- Work to be completed
If a record holds a picture, omit the picture, but copy everything else below exactly.

━━━━━━━━

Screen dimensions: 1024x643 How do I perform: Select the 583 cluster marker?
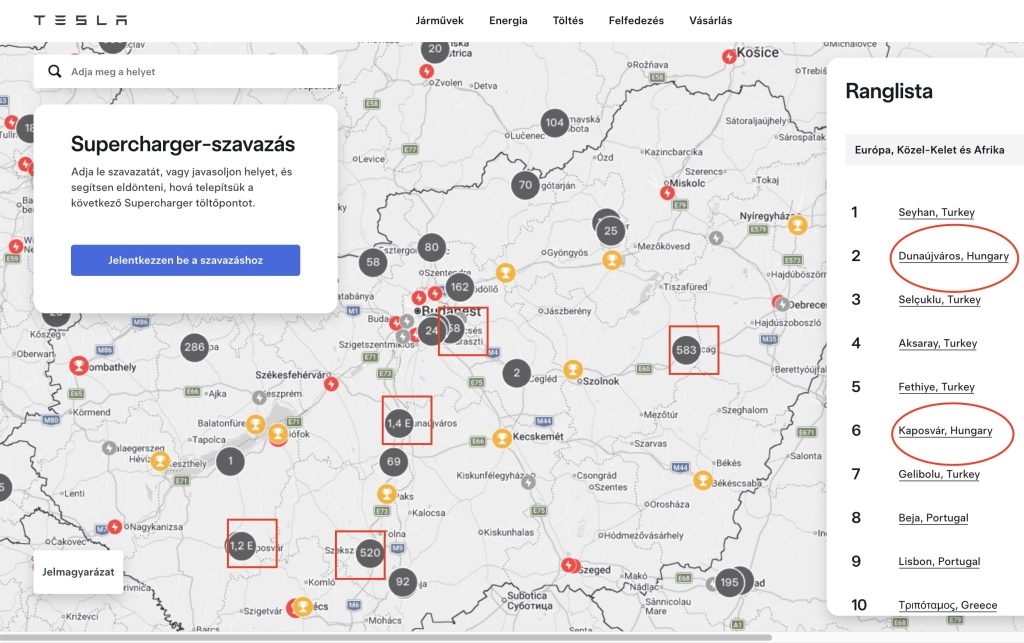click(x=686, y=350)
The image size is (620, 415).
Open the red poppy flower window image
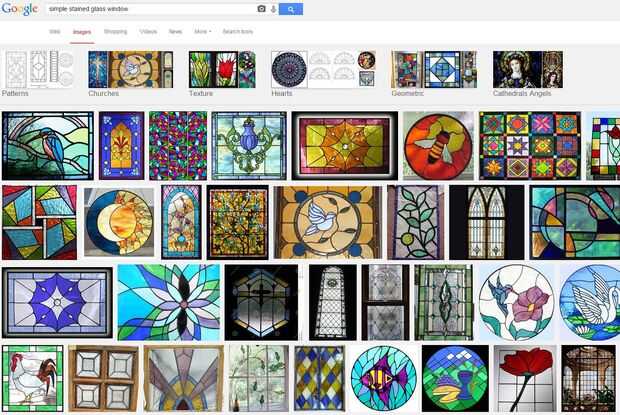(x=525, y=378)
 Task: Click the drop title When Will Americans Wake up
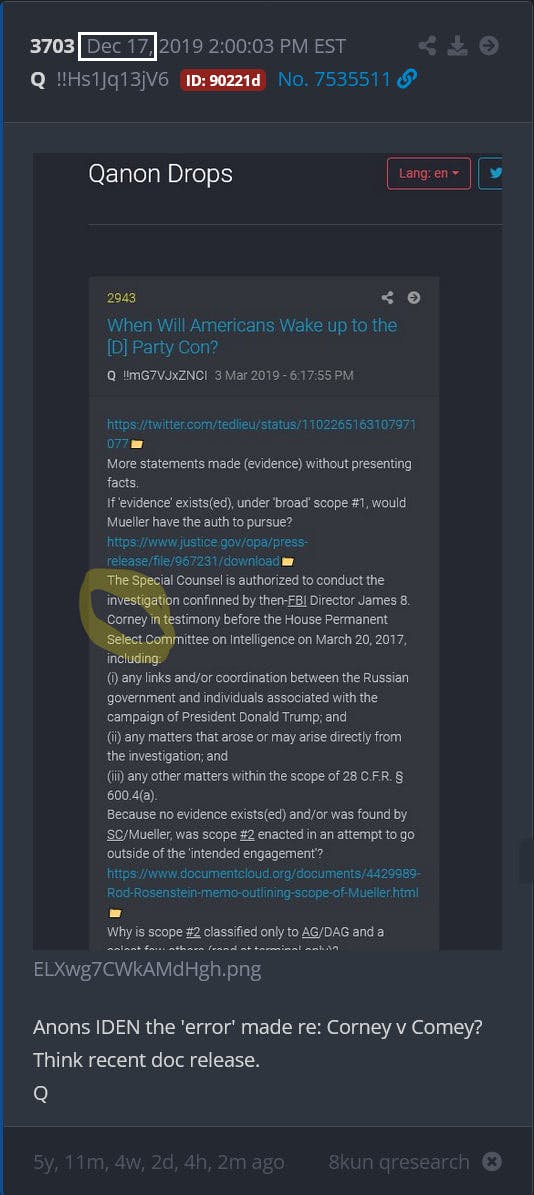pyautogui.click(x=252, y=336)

━━━━━━━━

- Finished exercise
Screen dimensions: 1024x643 How do I perform: Select the 583 cluster marker?
click(x=686, y=350)
The image size is (620, 415).
Open the red poppy flower window image
(x=525, y=378)
 Task: Click the drop title When Will Americans Wake up
pyautogui.click(x=252, y=336)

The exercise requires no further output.